Saved entries
+-------+
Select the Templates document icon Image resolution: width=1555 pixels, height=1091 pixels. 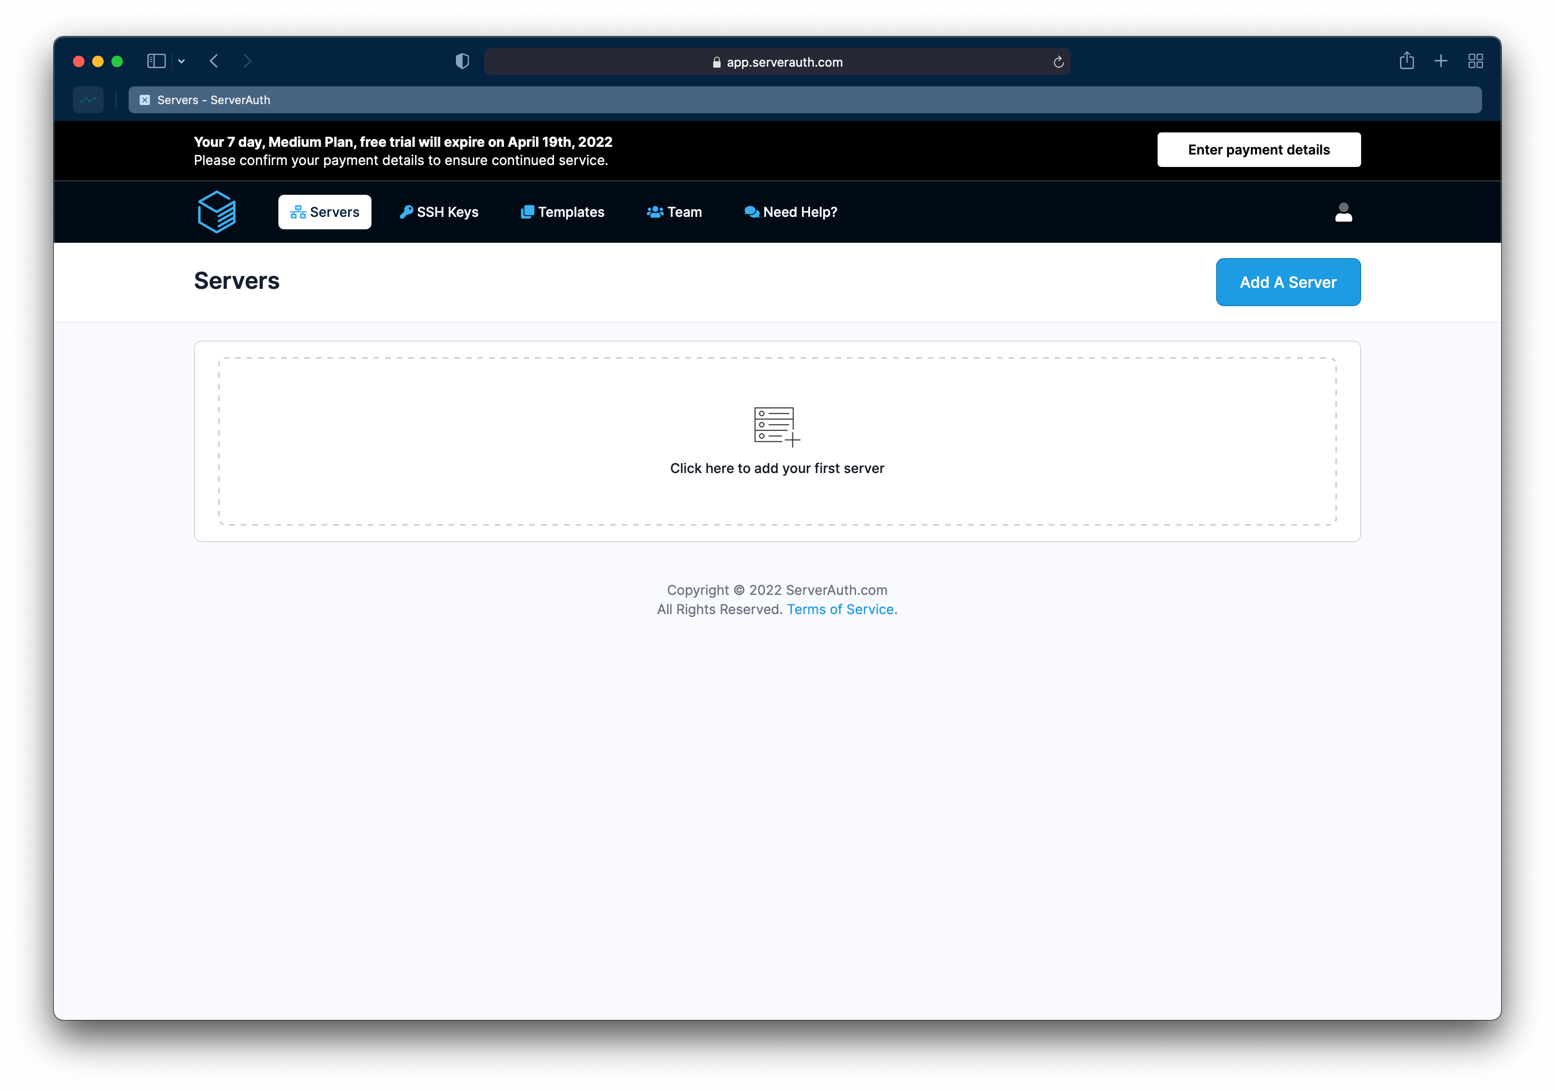pyautogui.click(x=527, y=211)
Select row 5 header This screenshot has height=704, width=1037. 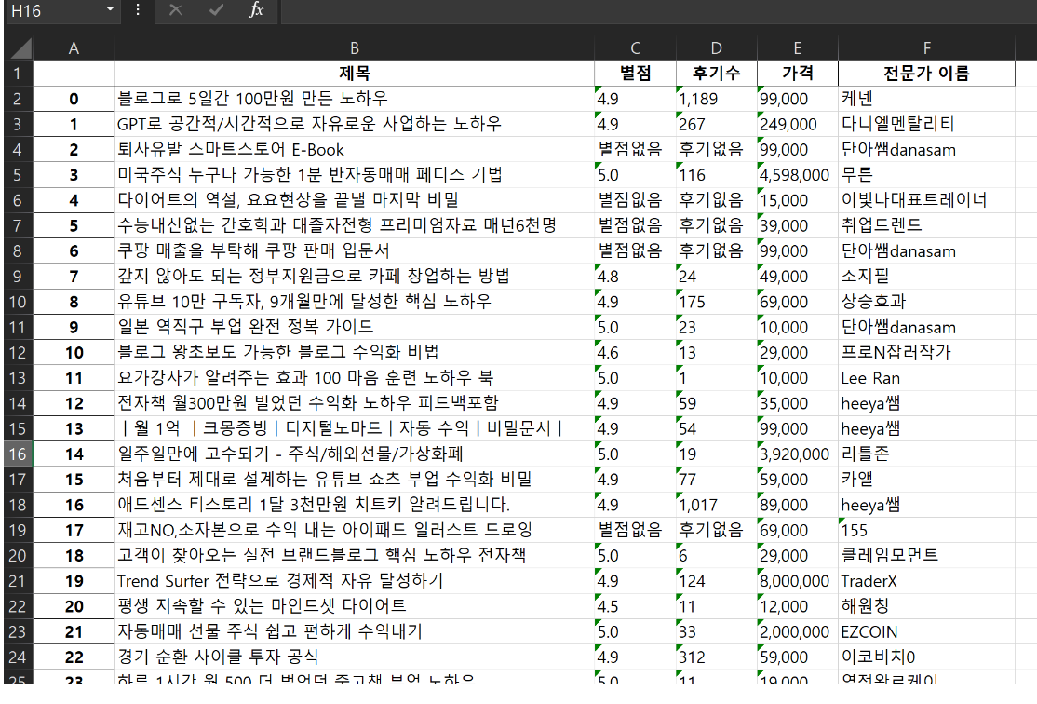19,175
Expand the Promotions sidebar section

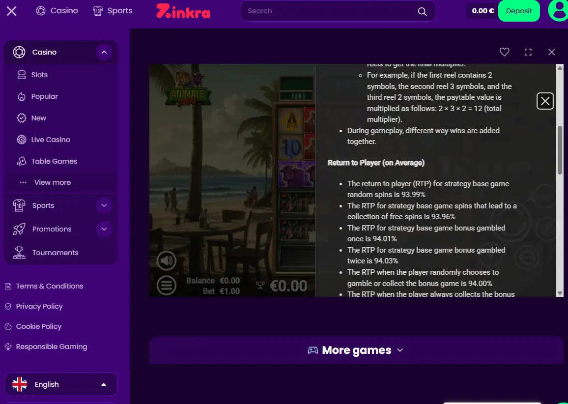104,229
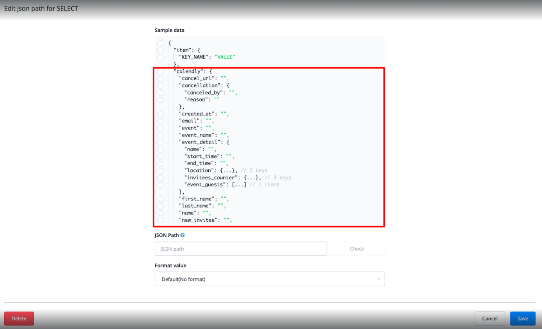Select the radio button beside "canceled_by"
This screenshot has width=542, height=329.
point(160,93)
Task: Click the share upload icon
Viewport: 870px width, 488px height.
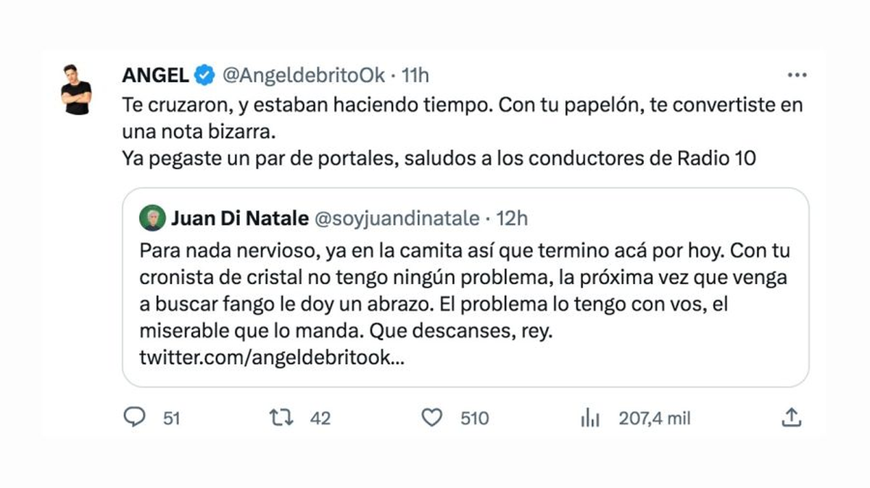Action: [x=791, y=417]
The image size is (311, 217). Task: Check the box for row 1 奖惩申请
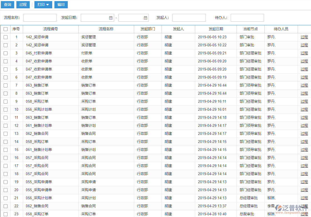(x=6, y=37)
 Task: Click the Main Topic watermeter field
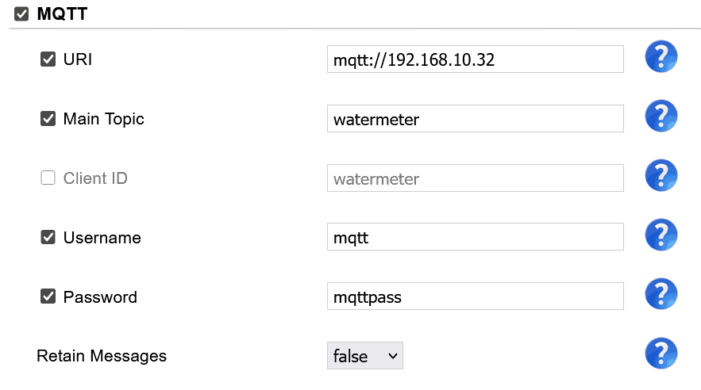tap(476, 119)
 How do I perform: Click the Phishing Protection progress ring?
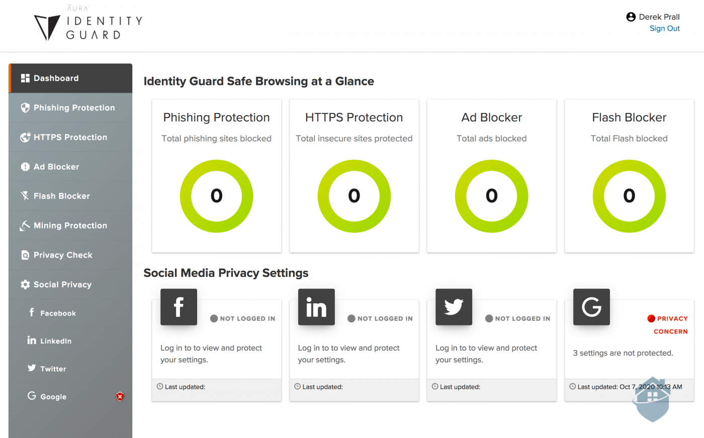point(216,196)
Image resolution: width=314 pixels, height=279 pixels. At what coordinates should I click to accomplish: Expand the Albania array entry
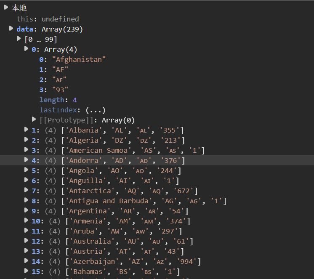click(x=27, y=130)
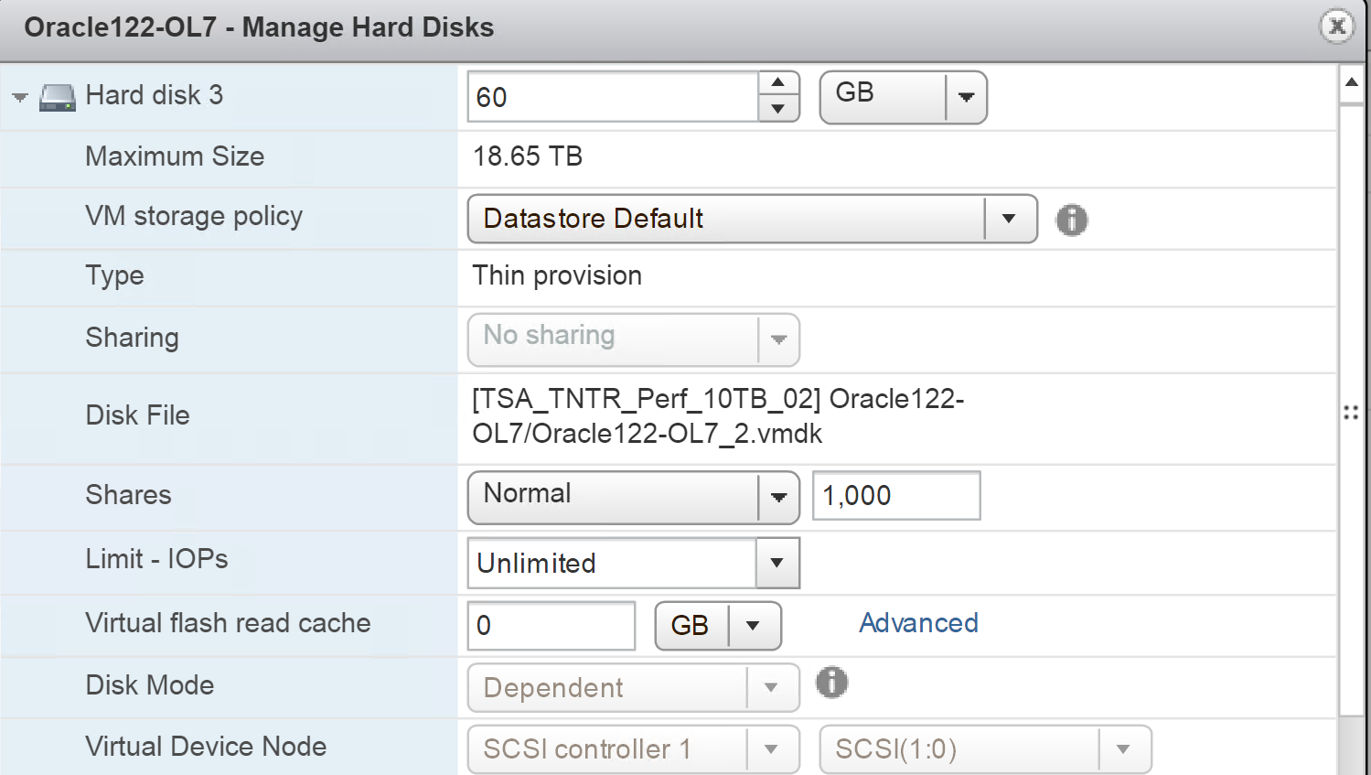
+-------+
### [Description of the task]
Nothing but the lines from the line holding "Image resolution: width=314" through the last line of the entries above is to be reproduced, exactly and without pictures.

### [Answer area]
Image resolution: width=314 pixels, height=279 pixels. At what coordinates should I click to accomplish: Expand the Albania array entry
click(x=27, y=130)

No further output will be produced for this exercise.